Ann Acad Med Singap. 2017 Jun;46(6):237-244.
Although pneumonia is a major complication after acute ischaemic stroke (AIS), pneumonia prediction scores have not been extensively validated. This study aimed to compare the discrimination performance of 5 pneumonia prediction scores in AIS patients.
We retrospectively reviewed all consecutive adult AIS patients whom presented to our emergency department within 4.5 hours of symptom-onset between January 2012 and February 2015. Diagnosis had to be made by a neurologist and infarcts confirmed by neuroimaging. We excluded patients with pneumonia on presentation. Pneumonia predictors were based on the 5 prediction scoring models: Kwon's score, Chumbler's score, Acute Ischaemic Stroke-Associated Pneumonia Score (AIS-APS), ADS score and ISAN score. The definition of stroke-associated pneumonia was based on the criteria by the Pneumonia in Stroke Consensus Group. Analysis using area under receiver operating characteristics curve (AUROC) was performed.
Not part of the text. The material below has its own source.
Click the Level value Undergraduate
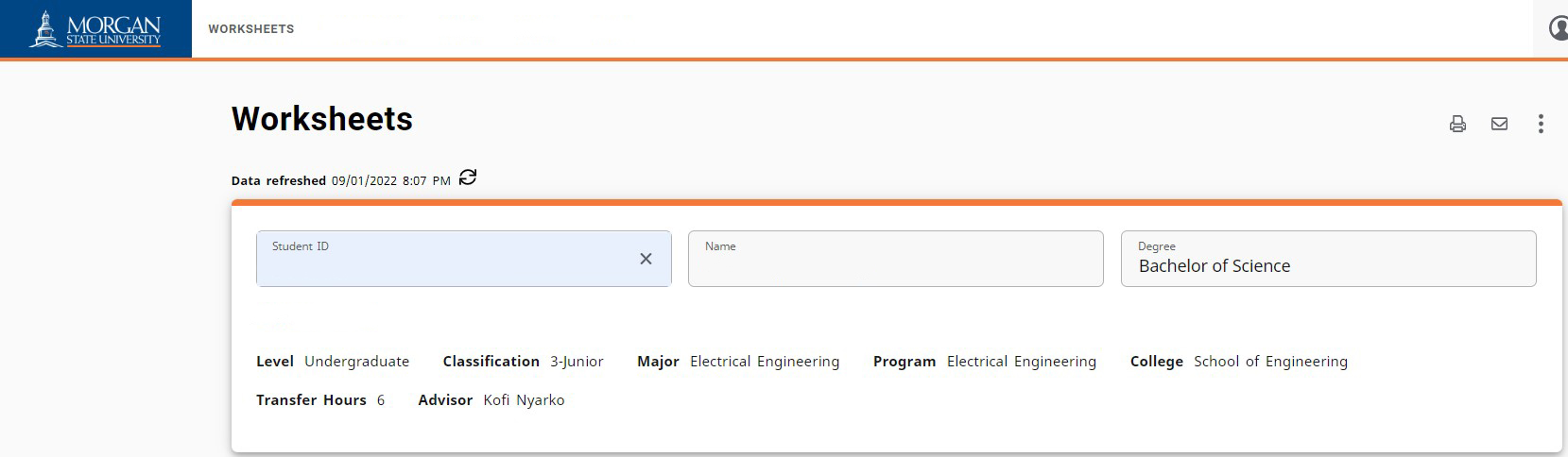 click(356, 362)
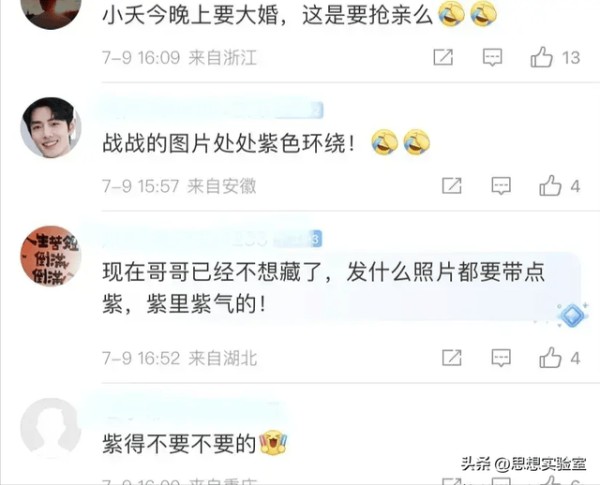Share the 7-9 16:52 湖北 comment
Viewport: 600px width, 485px height.
click(452, 358)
Forty (5.5%) out of 731 patients analysed had stroke-associated pneumonia (SAP). ADS score had the highest discrimination capacity (AUROC 0.88; 95% CI, 0.84 to 0.92), followed by AIS-APS (AUROC 0.87; 95% CI, 0.83 to 0.91), Kwon's score (AUROC 0.86; 95% CI, 0.82 to 0.92), Prestroke Independence, Sex, Age and National Institutes of Health Stroke Scale (ISAN) score (AUROC 0.85; 95% CI, 0.80 to 0.90) and Chumbler's score (AUROC 0.79; 95% CI, 0.74 to 0.84). However, there was no statistical difference of discrimination capacity among ADS score, AIS-APS and Kwon's score.
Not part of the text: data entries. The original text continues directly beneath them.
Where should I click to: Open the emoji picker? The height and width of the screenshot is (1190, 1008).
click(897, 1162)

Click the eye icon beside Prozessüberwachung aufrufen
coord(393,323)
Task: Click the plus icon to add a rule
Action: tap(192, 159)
ADS , AIS-APS and Kwon's scores performed comparably in discriminating SAP in AIS patients.
尽管肺炎是急性缺血性脑卒中(AIS)后的主要并发症,但肺炎预测评分并未得到广泛验证。本研究旨在比较 5 种肺炎预测评分在 AIS 患者中的鉴别性能。
我们回顾性分析了 2012 年 1 月至 2015 年 2 月期间在症状发作后 4.5 小时内到我院急诊就诊的所有连续成年 AIS 患者。诊断必须由神经科医生做出,梗塞通过神经影像学证实。我们排除了入院时患有肺炎的患者。肺炎预测因素基于 5 种预测评分模型:Kwon 评分、Chumbler 评分、急性缺血性脑卒中相关性肺炎评分(AIS-APS)、ADS 评分和 ISAN 评分。脑卒中相关性肺炎的定义基于脑卒中肺炎共识组的标准。使用受试者工作特征曲线下面积(AUROC)进行分析。
在分析的 731 例患者中,有 40 例(5.5%)患有脑卒中相关性肺炎(SAP)。ADS 评分具有最高的鉴别能力(AUROC 0.88;95%CI,0.84 至 0.92),其次是 AIS-APS(AUROC 0.87;95%CI,0.83 至 0.91)、Kwon 评分(AUROC 0.86;95%CI,0.82 至 0.92)、Prestroke 独立性、性别、年龄和国立卫生研究院脑卒中量表(ISAN)评分(AUROC 0.85;95%CI,0.80 至 0.90)和 Chumbler 评分(AUROC 0.79;95%CI,0.74 至 0.84)。然而,ADS 评分、AIS-APS 和 Kwon 评分之间的鉴别能力没有统计学差异。
在 AIS 患者中,ADS、AIS-APS 和 Kwon 评分在鉴别 SAP 方面表现相当。